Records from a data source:
_ _ _ _ _

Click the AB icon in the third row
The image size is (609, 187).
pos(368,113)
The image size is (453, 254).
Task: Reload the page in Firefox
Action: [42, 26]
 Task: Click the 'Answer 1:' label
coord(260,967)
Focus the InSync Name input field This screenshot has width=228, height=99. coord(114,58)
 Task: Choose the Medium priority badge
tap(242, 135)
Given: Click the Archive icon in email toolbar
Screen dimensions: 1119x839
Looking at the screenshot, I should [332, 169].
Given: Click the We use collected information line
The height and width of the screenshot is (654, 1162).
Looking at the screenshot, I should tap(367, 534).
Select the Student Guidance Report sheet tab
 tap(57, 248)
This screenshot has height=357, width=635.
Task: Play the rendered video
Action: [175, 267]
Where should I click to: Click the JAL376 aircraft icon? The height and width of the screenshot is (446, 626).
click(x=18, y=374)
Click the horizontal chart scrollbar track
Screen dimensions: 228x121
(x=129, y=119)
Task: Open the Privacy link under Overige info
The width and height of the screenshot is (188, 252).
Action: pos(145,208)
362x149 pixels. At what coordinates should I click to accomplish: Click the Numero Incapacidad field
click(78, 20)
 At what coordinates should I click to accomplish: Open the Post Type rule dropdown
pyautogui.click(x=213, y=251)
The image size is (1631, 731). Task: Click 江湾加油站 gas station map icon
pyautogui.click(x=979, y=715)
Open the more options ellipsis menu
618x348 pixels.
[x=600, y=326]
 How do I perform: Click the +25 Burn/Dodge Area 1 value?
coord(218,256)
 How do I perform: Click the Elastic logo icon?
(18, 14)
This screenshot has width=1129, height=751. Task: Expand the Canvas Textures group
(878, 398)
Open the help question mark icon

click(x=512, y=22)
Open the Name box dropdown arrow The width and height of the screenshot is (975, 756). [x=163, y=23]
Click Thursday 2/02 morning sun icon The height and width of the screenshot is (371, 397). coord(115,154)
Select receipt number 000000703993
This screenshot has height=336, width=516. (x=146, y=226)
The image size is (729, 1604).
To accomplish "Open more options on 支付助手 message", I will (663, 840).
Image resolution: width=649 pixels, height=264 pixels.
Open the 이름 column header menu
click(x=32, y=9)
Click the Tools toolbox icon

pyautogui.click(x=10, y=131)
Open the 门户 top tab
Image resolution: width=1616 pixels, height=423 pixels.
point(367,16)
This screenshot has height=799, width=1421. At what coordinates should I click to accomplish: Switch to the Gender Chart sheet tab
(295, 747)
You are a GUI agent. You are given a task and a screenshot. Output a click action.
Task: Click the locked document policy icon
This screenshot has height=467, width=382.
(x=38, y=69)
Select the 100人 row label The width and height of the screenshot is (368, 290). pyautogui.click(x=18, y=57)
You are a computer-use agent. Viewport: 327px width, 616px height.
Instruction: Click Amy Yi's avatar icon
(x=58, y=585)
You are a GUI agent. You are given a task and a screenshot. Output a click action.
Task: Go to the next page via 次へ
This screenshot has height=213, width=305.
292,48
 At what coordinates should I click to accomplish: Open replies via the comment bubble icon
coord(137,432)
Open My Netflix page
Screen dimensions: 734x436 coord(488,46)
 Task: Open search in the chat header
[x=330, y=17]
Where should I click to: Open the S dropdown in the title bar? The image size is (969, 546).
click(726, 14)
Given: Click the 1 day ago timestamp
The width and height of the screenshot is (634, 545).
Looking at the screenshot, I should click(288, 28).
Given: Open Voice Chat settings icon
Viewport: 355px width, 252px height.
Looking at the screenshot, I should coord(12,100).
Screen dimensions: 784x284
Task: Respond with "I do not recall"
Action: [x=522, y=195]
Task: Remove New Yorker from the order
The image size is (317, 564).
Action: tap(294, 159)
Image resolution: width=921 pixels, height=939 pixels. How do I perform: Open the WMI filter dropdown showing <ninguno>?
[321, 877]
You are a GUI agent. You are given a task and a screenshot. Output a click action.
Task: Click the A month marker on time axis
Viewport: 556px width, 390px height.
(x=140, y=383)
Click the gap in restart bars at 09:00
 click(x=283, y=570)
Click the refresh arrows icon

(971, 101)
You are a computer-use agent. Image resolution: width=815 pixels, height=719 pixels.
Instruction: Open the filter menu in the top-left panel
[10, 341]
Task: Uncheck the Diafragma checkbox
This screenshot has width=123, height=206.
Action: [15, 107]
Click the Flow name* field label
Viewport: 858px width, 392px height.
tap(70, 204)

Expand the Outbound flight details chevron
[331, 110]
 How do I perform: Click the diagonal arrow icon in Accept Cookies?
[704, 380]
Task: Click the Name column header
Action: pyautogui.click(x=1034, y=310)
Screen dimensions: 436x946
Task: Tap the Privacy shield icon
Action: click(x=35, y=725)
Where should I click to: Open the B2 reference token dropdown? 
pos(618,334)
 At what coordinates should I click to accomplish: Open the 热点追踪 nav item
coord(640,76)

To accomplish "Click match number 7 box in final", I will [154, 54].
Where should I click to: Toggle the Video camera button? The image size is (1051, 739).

_ _ _ _ _

▸ **PROBLEM STATEMENT**:
What lines in the data above carry "computer"? Return them all.

▸ **TASK ANSWER**:
You are a computer-use agent. Viewport: 327px width, 616px height.
You are a computer-use agent. Image resolution: width=815 pixels, height=719 pixels.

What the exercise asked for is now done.